'''

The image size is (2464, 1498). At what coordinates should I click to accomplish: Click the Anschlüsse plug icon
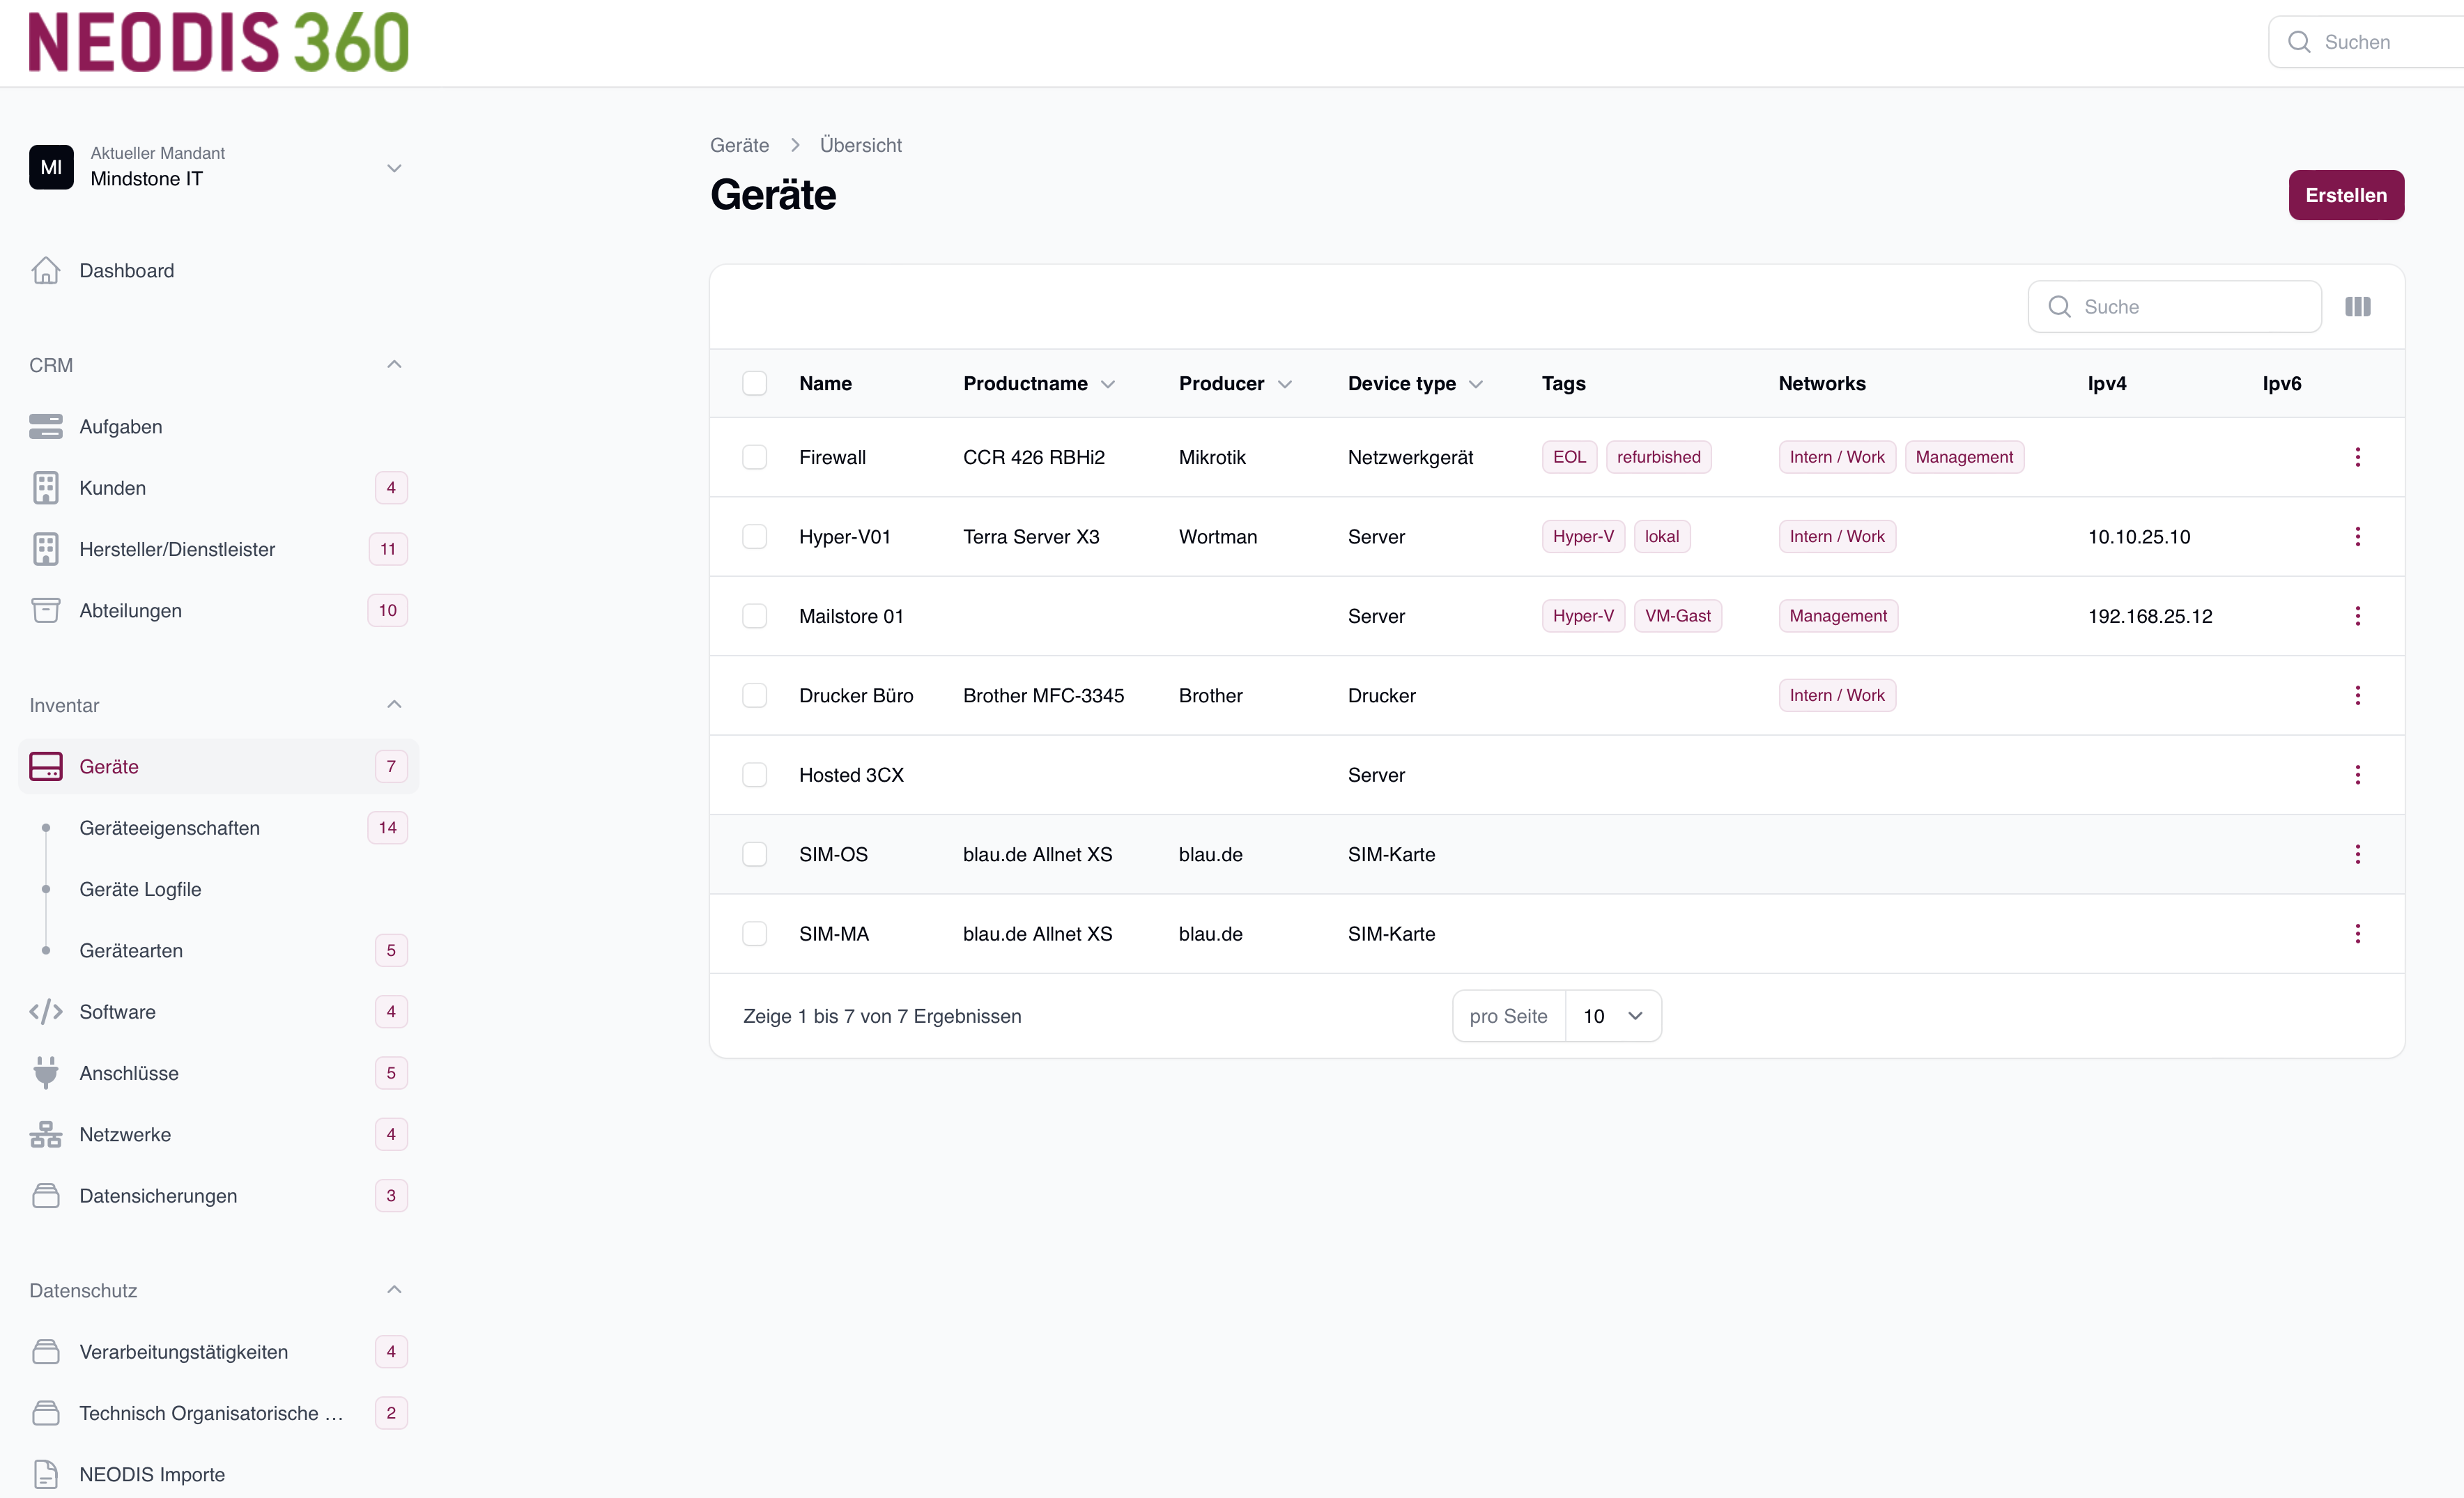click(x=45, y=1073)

'''
'''

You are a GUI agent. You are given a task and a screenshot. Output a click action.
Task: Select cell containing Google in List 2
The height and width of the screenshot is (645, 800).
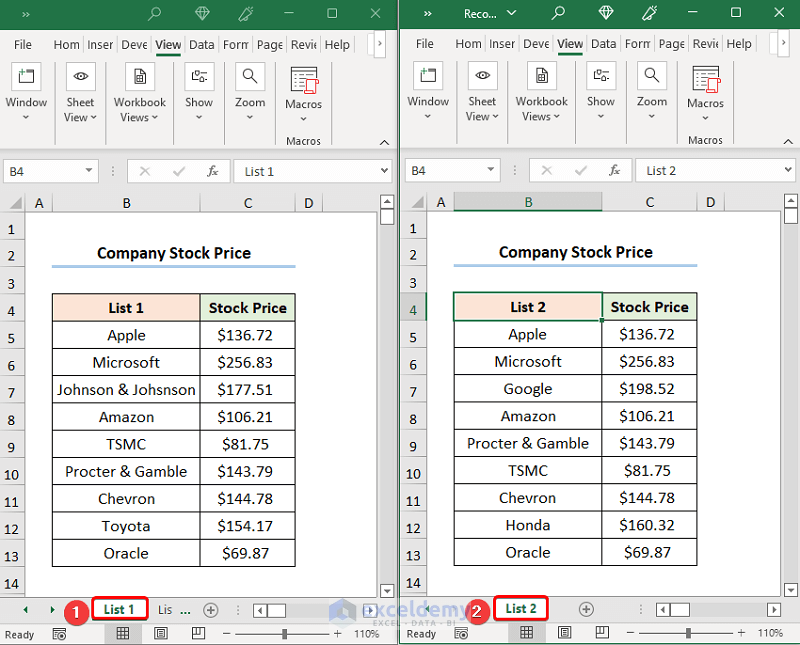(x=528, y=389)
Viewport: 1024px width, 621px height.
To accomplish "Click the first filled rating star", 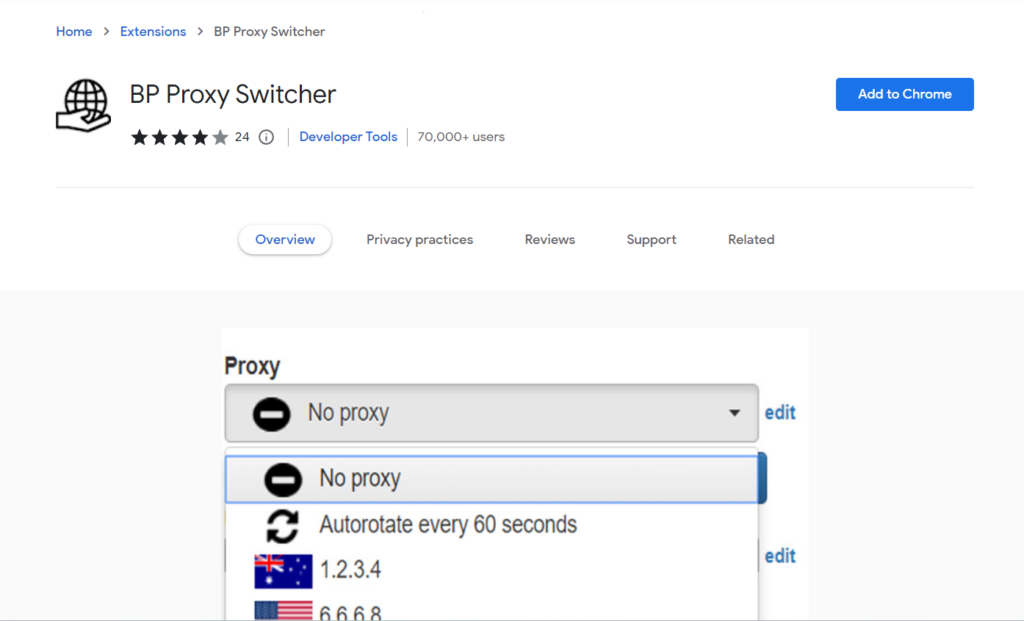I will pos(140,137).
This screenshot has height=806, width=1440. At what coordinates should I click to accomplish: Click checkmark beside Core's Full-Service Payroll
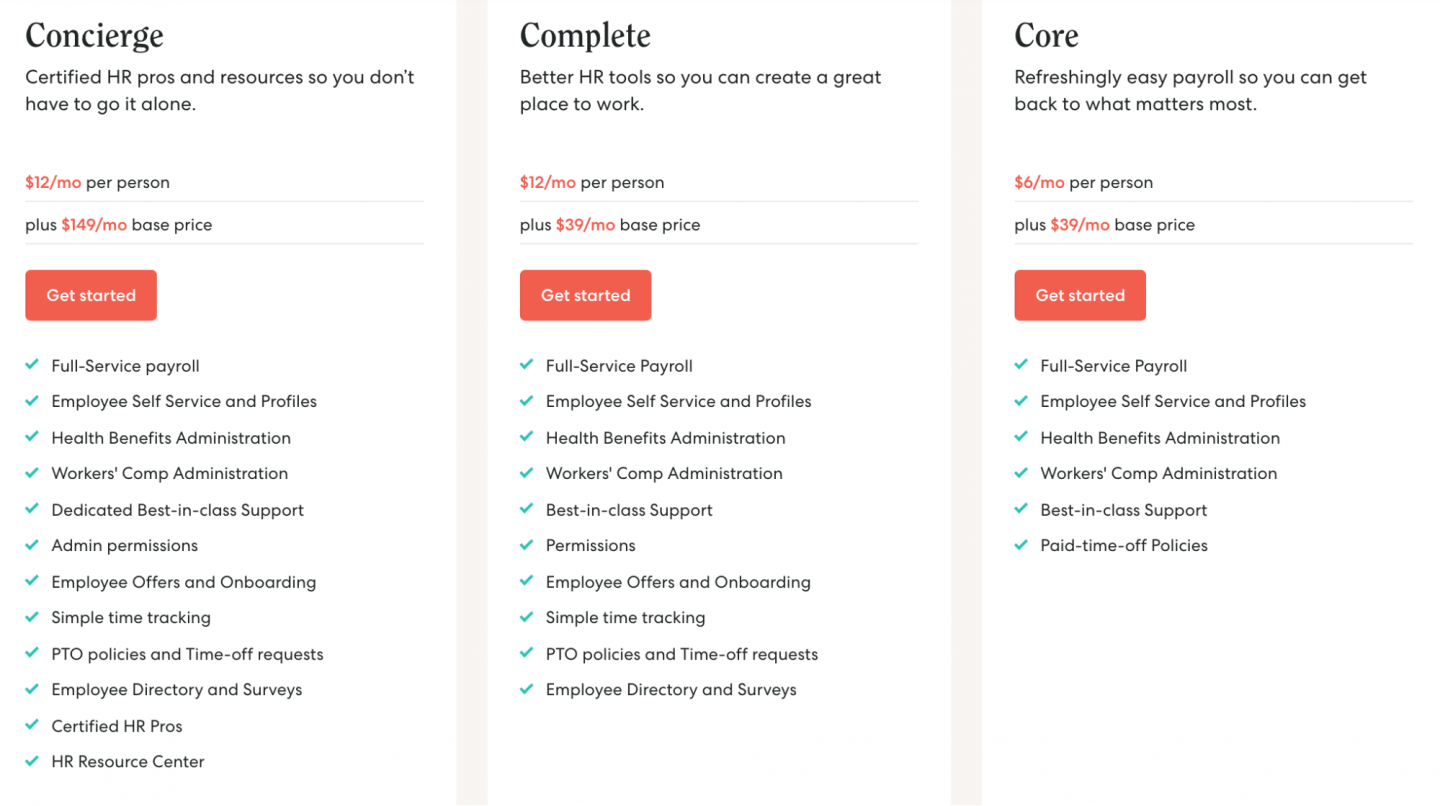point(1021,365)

'''

* **DIRECTION**: Could you rescale the records between the lines holding "The image size" and "click(x=45, y=1073)", inclusive, by writing out only those lines again, requests included, with the click coordinates in the answers multiplied by 1.3 and rounded to whole numbers (halves rounded up)? Leave the pictures out of your answer.

* **RESULT OF THIS TASK**:
The image size is (2464, 1498). At what coordinates should I click to accomplish: Click the Anschlüsse plug icon
click(x=59, y=1395)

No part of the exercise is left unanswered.